Last Friday, Washington Post columnist Dana Milbank described this year’s wave of strikes and walkouts by school teachers: “Something funny happened on the way to the labor movement’s funeral. When Justice Samuel A. Alito Jr. and his antilabor colleagues on the Supreme Court handed down the Janus v. AFSCME decision last June, unions braced for the worst.” But, Milbank concludes: “Labor leaders ought to thank Alito—and send chocolates to the Koch brothers for bankrolling the anti-union court case. Their brazen assault, combined with President Trump’s hostility toward labor, has generated a backlash, invigorating public-sector unions and making a case for the broader labor movement to return to its roots and embrace a more militant style.”
I don’t know about the implications for all of labor, and I’d argue with Milbank’s point that this year’s strikes by teachers have been primarily a response to the Janus decision. The growing wave of teachers’ strikes has instead been a cry for help from a profession of hard-working, dedicated public servants disgusted with despicable working conditions, lack of desperately needed services for their students, and insultingly low pay.
But Milbank is correct that the Janus decision has not undermined membership in the two big public sector teachers’ unions, the American Federation of Teachers and the National Education Association: “The American Federation of Teachers expected it might lose 30 percent of its revenue after the high court gave public-sector workers the right to be free riders, benefiting from union representation but paying nothing. Instead, the 1.7 million-member union added 88,500 members since Janus—more than offsetting the 84,000 ‘agency-fee payers’ it lost because of the Supreme Court ruling… The NEA had projected a loss of as many as 200,000 members, based on previous drop-membership campaigns. Instead, the 3 million-member union is actually up 13,935 members…and the increase in membership among new teachers is particularly encouraging.”

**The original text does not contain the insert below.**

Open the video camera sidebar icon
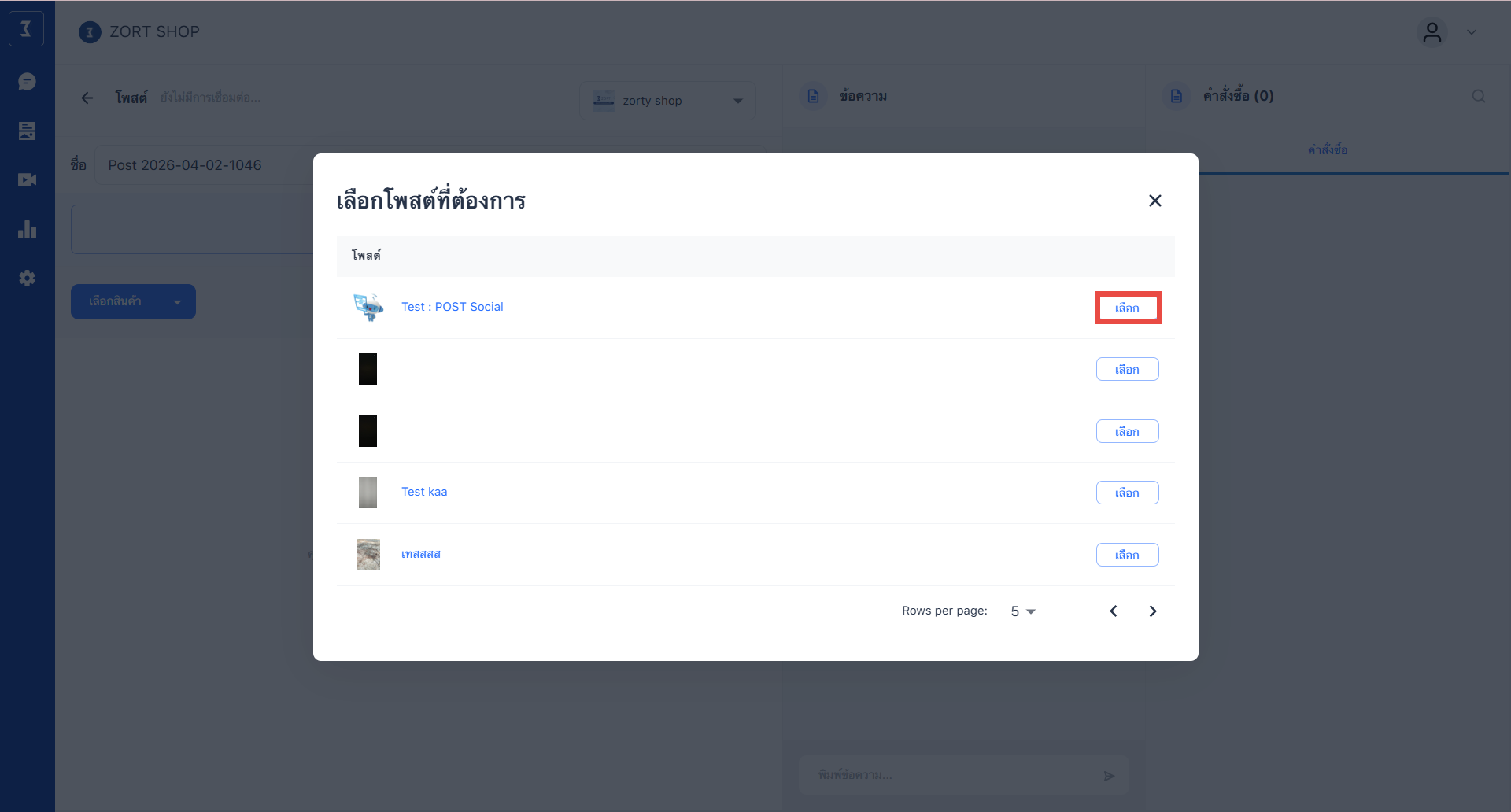(x=27, y=180)
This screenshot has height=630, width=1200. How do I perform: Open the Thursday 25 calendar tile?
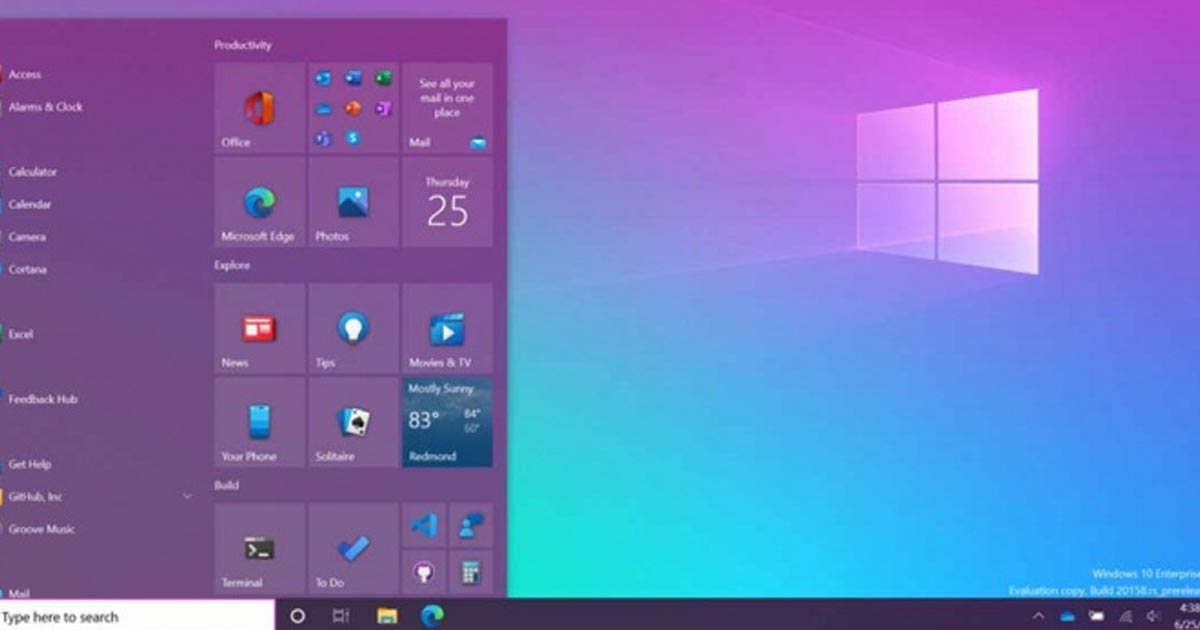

Milbank quotes Lily Eskelsen-Garcia, the president of the National Education Association, identifying the source of the money behind the attack on public sector unions that culminated in the Janus decision: “The Koch brothers and their team… expected us to hide under the bed and shake in our shoes… We stood up on soapboxes and stages and painted picket signs.”
It is a very good thing that the teachers’ unions are geared up for a fight, because on Tuesday, the Washington Post‘s James Hohmann reported: “The donor network led by billionaire industrialist Charles Koch will launch a new organization next month to focus on changing K-12 education as we know it. The effort will begin as a pilot project focused on five states with a combined school-age population of 16 million kids, but officials said Monday that they aren’t ready to identify them yet because they’re still finalizing partnerships with some of the country’s leading educational organizations.”
The details of the new Koch-driven plan aren’t clear, but there are some hints: “Previewing their K-12 push, Koch strategists pointed to research being conducted with their financial support by Ashley Berner at Johns Hopkins University’s Institute for Education Policy. Her main interest is expanding what she calls ‘educational pluralism,’ which is when government funds all types of schools, including explicitly religious ones, but does not necessarily run them.”
Hohmann quotes some of the background materials distributed when the new K-12 initiative was announced. These materials describe Berner’s work: “Berner points to examples such as the Netherlands, which funds 36 different types of schools, from Islamic to Jewish Orthodox to socialist… Alberta, Canada funds homeschooling along with Inuit, Jewish, and secular schools. In Australia, the central government is the nation’s top funder of independent schools. Other countries with plural school systems include Denmark, Finland, Germany, and Sweden.”
Hohmann quotes Berner, who calls her school choice plan “pluralism” and considers it a middle ground in the debate about the privatization of public education—even though her idea privileges privatized schools and seems entirely to erase the idea of a universal public school system: “It’s the democratic norm around the world. In pluralism, choice and accountability are two sides of the same coin… We’ve got to start supporting politicians who are willing to make compromises. Americans are tired of the battles between charters and district schools; these take up too much energy and resources. A pluralistic system doesn’t pit entire sectors against one another.”
So… Berner steals the word “pluralism” as a new brand for multiple forms of school governance. According to Berner—and apparently the folks at the Koch network—pluralism in school governance seems to mean we’d have all sorts of privately governed and managed schools—all of them paid for with our tax dollars. The Koch Brothers are setting out to help Betsy DeVos realize her dream.
Hohmann quotes a Koch network spokesperson pretending that this new effort will not be anti-public school teacher: “For too long, this issue has been framed unnecessarily as us vs. them, public vs. private, teacher vs. student, parent vs. administrator… The teachers who have expressed frustration in the past several months are good people. I mean, they’re teachers. We all remember the positive impact that a teacher or several teachers have had on our lives. They’re expressing legitimate concerns. But the current approach means that nobody wins, so they need better options.”
Who are “the country’s leading educational organizations” with which the Koch Brothers plan to collaborate? I am pretty sure these educational partners will not be the teachers’ unions. In fact, we’ll be counting on the National Education Association and the American Federation of Teachers to provide leadership as we try to protect public schools from this new attempt to privatize the common good.